▸ **REQUIRED WORK**:
Only the lines from the line with "The height and width of the screenshot is (610, 836)." through the end of the records belong in your reply, copied exactly, with every picture left out.

▸ **RECORDED INFORMATION**:
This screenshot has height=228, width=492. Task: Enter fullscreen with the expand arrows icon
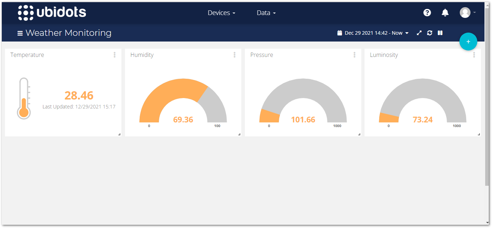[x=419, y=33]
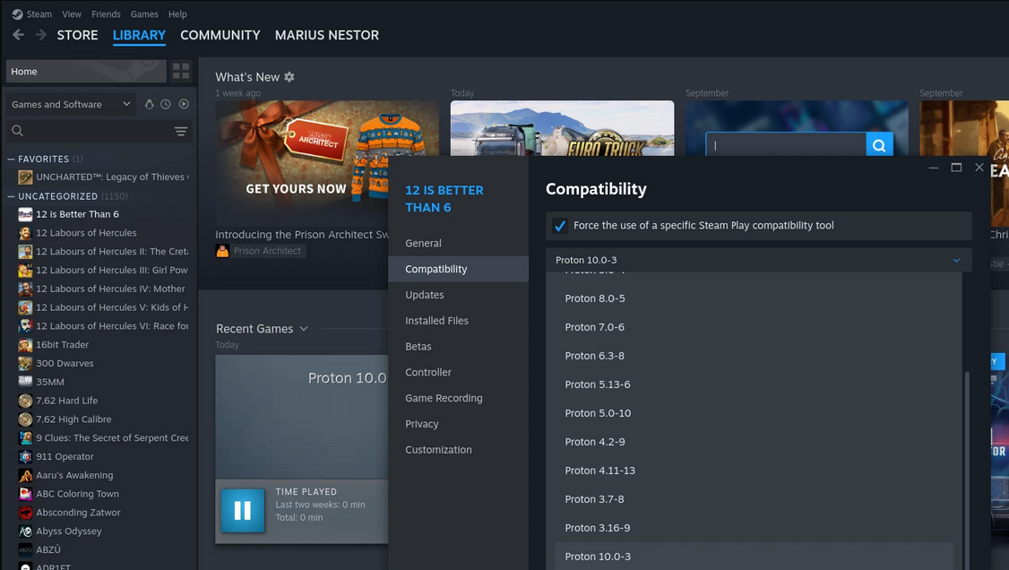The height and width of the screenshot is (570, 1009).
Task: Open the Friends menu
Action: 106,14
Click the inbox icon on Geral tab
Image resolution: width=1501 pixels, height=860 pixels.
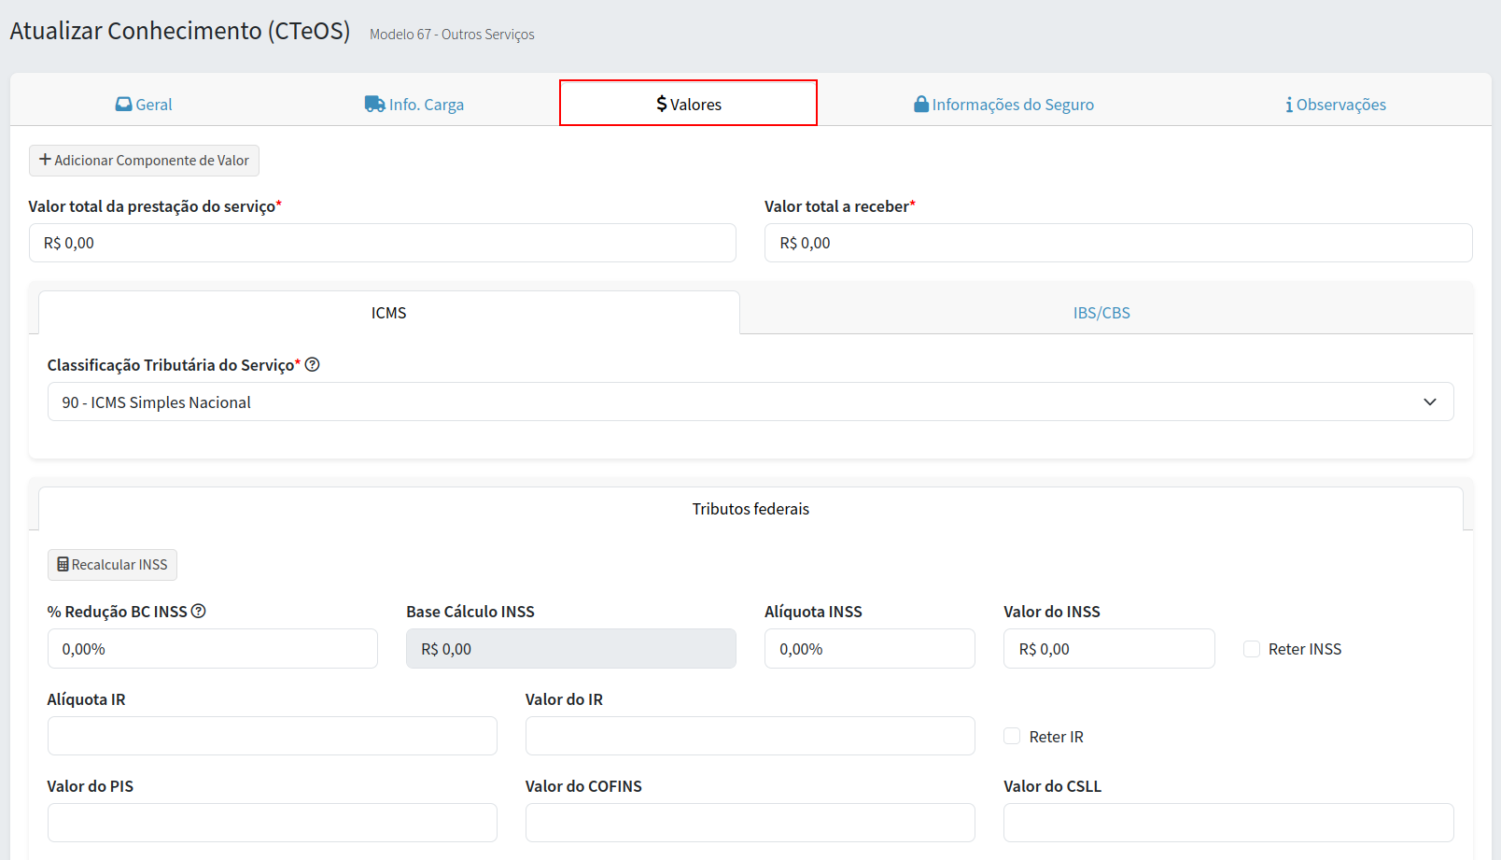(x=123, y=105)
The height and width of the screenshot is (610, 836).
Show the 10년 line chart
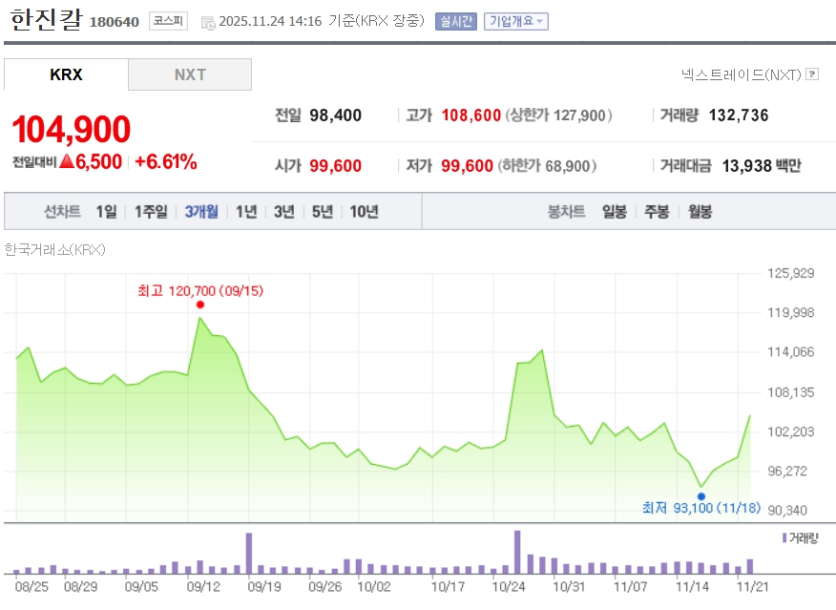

▸ **TASK OUTPUT**:
The height and width of the screenshot is (610, 836).
Show the 10년 line chart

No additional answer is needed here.